Feeding and Signs of Solid Readiness

At 4 to 6 months, babies typically take in 28 to 32 ounces of breastmilk or formula per day across 4 to 6 feedings. Most 4-month-olds are still exclusively on milk, but some start showing early signs that solid foods aren’t far off.

The readiness signs include holding the head up consistently, doubling their birth weight (usually reaching at least 13 pounds), and showing interest in food by watching you eat and opening their mouth when they see food approaching. Most pediatricians recommend waiting until closer to 6 months, but these physical cues help you know your baby is getting there.

How to Support Your Baby’s Development

Daily tummy time is one of the most effective things you can do at this stage. Place toys just within reach so your baby is motivated to stretch and grab for them. This builds arm strength, encourages reaching, and lays the groundwork for crawling months later.
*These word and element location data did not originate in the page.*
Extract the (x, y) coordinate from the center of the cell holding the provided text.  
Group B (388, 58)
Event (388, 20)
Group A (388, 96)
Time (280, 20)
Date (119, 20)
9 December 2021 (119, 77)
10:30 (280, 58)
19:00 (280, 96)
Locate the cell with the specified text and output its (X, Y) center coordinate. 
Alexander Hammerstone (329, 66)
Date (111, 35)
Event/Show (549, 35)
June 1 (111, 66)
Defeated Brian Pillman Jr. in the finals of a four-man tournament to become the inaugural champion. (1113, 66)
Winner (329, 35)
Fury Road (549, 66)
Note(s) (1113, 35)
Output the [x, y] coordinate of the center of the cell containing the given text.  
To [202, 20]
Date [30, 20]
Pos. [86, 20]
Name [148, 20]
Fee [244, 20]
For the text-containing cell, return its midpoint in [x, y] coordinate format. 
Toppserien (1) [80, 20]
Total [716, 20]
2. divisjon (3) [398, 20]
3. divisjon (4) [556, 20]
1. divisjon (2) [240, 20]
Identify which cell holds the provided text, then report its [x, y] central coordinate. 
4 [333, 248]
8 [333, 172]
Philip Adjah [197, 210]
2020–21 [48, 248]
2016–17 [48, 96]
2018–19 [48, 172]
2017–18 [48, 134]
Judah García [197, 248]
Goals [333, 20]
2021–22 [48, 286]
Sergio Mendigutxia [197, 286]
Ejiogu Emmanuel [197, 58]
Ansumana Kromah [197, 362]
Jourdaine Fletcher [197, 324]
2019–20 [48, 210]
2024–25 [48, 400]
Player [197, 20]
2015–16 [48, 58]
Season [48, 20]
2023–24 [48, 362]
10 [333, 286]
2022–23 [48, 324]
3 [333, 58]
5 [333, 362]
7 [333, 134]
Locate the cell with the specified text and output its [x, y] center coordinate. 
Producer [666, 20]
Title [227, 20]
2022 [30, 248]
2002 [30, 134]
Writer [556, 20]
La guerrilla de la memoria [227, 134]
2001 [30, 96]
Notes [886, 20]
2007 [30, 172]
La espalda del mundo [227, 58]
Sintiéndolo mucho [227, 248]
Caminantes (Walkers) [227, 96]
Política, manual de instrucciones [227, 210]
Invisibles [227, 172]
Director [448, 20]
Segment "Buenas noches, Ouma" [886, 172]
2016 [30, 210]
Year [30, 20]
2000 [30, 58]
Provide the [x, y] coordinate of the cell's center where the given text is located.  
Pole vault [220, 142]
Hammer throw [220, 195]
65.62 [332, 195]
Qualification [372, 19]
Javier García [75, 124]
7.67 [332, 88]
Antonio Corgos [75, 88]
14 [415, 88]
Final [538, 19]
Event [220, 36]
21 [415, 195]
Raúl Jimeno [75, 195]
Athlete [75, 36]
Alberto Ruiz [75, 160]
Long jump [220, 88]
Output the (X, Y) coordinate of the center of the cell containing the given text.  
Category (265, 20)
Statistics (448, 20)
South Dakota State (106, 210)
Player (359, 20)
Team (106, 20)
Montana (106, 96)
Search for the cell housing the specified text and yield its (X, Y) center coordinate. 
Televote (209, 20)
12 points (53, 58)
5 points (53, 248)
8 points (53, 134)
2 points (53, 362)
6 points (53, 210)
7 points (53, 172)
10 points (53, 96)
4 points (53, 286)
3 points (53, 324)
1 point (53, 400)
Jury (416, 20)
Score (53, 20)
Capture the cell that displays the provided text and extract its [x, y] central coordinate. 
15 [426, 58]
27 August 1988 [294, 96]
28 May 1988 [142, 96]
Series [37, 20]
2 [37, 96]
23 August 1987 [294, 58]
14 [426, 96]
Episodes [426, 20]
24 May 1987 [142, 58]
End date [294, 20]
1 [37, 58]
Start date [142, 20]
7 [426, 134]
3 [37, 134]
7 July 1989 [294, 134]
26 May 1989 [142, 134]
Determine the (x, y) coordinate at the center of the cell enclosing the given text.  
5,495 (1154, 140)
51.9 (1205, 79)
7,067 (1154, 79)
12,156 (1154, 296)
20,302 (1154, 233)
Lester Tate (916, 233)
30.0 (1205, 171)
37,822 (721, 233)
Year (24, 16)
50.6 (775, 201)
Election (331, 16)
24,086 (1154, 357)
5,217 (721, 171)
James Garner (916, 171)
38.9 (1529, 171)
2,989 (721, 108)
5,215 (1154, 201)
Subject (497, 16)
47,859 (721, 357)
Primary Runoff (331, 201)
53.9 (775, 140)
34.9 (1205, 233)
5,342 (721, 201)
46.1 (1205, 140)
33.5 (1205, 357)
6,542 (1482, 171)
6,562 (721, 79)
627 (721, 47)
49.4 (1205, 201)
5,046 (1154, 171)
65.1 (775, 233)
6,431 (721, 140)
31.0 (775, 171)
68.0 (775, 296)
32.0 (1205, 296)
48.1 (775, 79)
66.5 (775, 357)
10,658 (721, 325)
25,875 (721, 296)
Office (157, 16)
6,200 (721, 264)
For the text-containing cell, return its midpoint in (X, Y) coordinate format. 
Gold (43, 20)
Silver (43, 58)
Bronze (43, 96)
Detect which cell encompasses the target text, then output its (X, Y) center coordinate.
Talk to your baby often. Narrate what you’re doing, respond when they coo, and pause to let them “answer.” These conversational turns build language skills even though real words are still many months away. Put soft, colorful toys in their hands to practice gripping, and place objects near their feet so they can kick at them. A blanket on the floor with a few safe toys creates a simple exploration zone where your baby can practice reaching, grabbing, and moving.

Signs to Watch For

Because these milestones reflect what 75% of babies achieve by 4 months, some perfectly healthy babies will hit them a few weeks later. That said, certain gaps are worth mentioning to your pediatrician: not tracking objects or people with their eyes, no smiling or social response, not making any sounds, inability to hold the head steady when supported upright, or showing no interest in bringing hands to their mouth. Missing one milestone isn’t usually cause for alarm, but missing several can signal that early intervention would be helpful.